## TASK DIRECTIONS
Determine the count of lines in the following entries that contain the string "agent". Write only the number.

Collected data entries:
——

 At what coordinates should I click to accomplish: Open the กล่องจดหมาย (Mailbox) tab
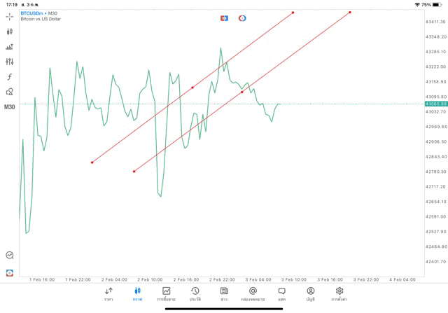253,293
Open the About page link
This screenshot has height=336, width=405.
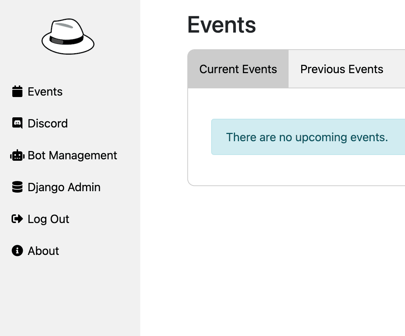(43, 251)

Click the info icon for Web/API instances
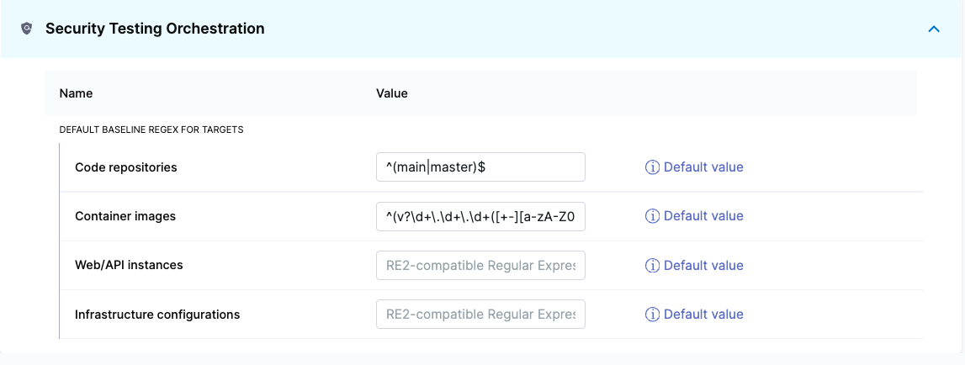tap(651, 266)
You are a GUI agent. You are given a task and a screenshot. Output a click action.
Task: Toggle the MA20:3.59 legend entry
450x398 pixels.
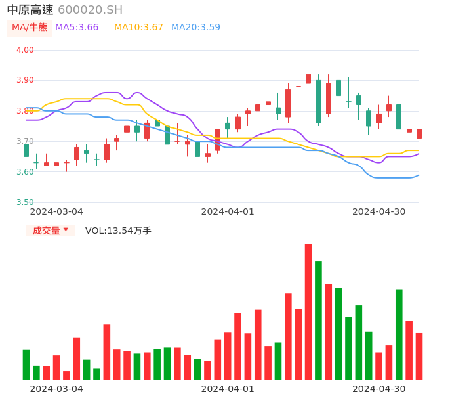(x=195, y=28)
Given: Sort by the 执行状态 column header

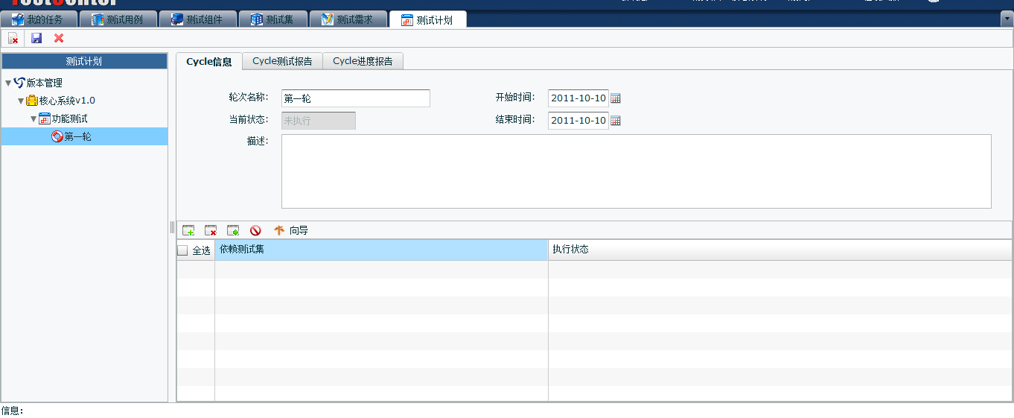Looking at the screenshot, I should 779,250.
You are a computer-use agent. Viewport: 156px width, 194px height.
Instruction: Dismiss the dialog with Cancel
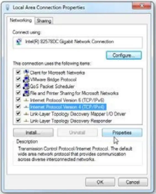tap(133, 182)
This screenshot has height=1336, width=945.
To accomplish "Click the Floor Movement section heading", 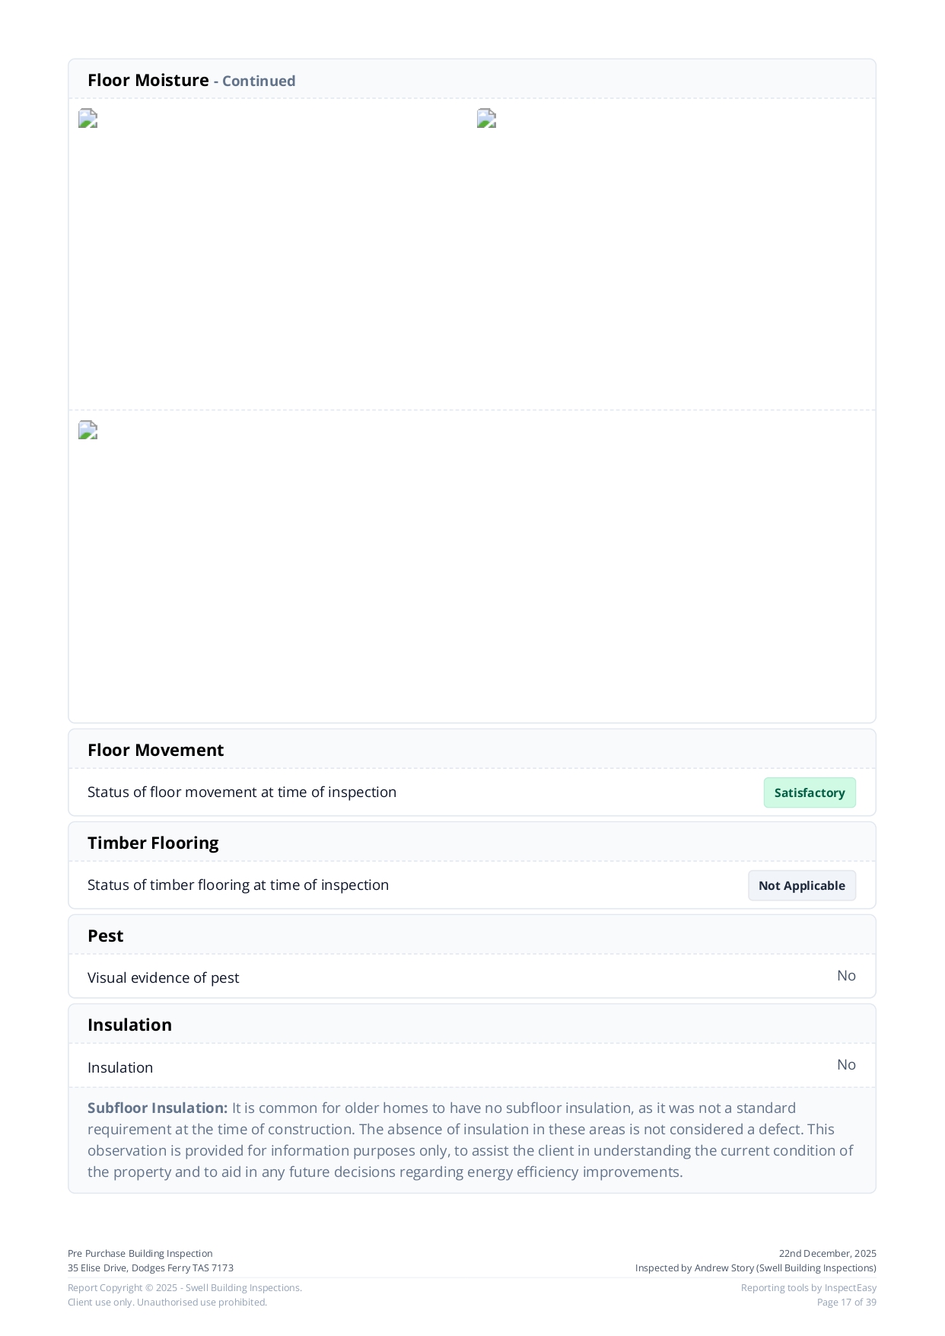I will point(155,750).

——

## RESPONSE BOX
2